India fears that a lingering debt crisis in the Eurozone could disrupt trade and lead to flight of capital from developing economies such as itself and end up derailing the fragile global economic recovery.
Although the crisis arising from government debt in Europe is showing signs of waning, India's Finance Minister Pranab Mukherjee, in separate meetings at the Institute of International Finance and with Indian and American s on Monday, said that it has already left its mark.
Outflow of portfolio investment, and consequential decline in the stock market and the value of the rupee are effects of the problems in Eurozone.
"It has the potential to disrupt trade and lead to financial contagion," Mukherjee said at the meetings, one of which was organised by the Confederation of Indian Industry.
The European Central Bank's decision to buy up government debt and the European Union's pledge to release a report on banks facing stress have helped ease investor concerns lately, but would come up for discussion by leaders from a Group of 20 nations who will meet at Toronto on June 26-27.
Trouble began after Greece came close to defaulting on debt repayment, and even as EU was contemplating releasing a rescue package, other member countries such as Hungary and Ireland showed identical symptoms.

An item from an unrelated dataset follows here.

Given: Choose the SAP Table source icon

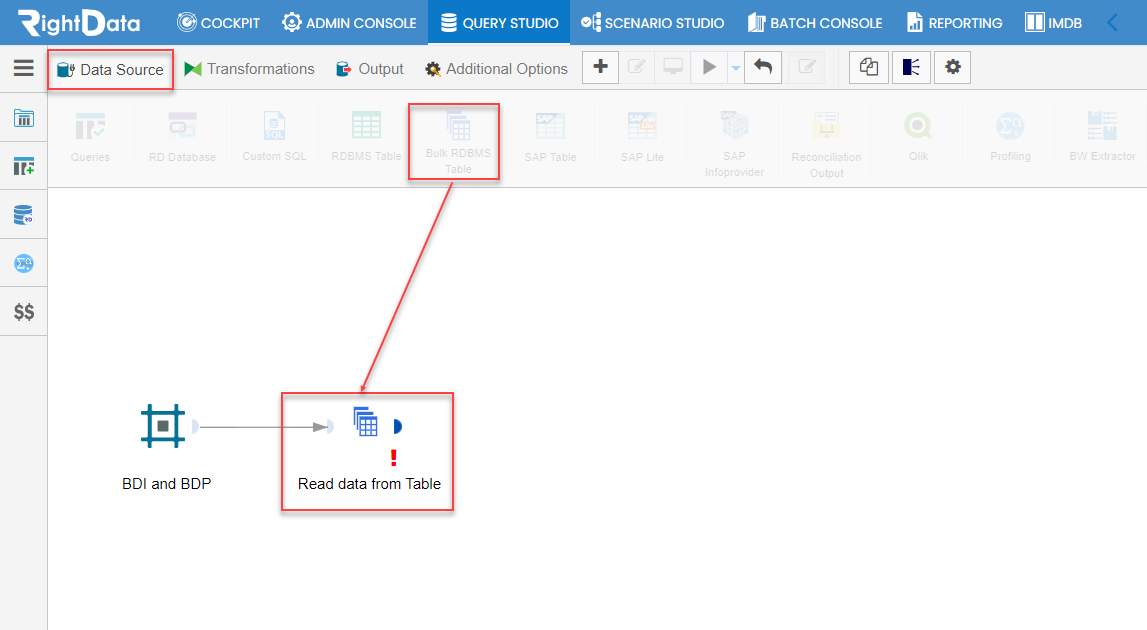Looking at the screenshot, I should [550, 137].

The sovereign debt crisis in the Eurozone, triggered by developments in southern Europe, poses a danger to the prospects of rapid global recovery, Mukherjee said at the meetings shortly after his arrival here on Monday.

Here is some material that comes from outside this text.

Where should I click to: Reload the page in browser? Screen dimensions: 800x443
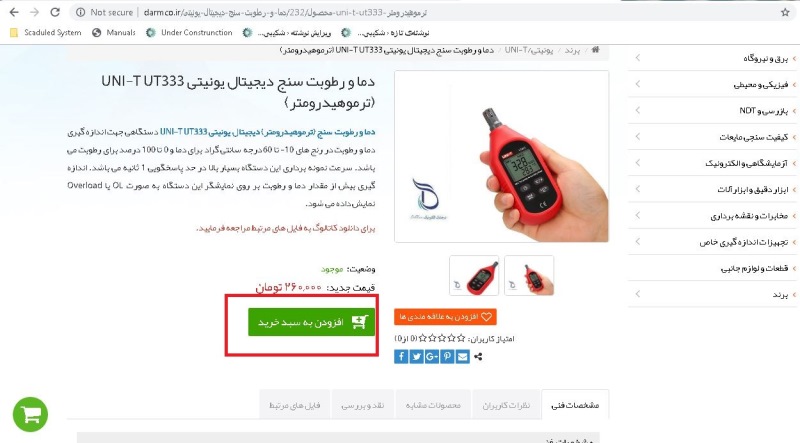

Mukherjee is leading the Indian delegation to the Indo-US CEOs Forum meeting to be held here on Tuesday.
The minister and the Indian Ambassador to the US, Meera Shankar, met with senior executives from global financial services firms to exchange views on India's economy and the global economic outlook.
The IIF is the leading global association of financial institutions with more than 400 members.
He also interacted with a select group of Indian and American CEOs on issues related to Indo-US economic relationship and India's role in global economic recovery.
India expects its economy to grow by 8.5 per cent this fiscal, up from 6.7 per cent it recorded in 2008-09 after the 2008 global economic crisis caused by failure of large US banks.
Responding to a question on G-20, the finance minister said: "They (G-20) have done their job exceedingly well, by giving the direction, injecting fiscal stimulus package and also identifying areas of weakness where the world leaders had to address to correct the world economy."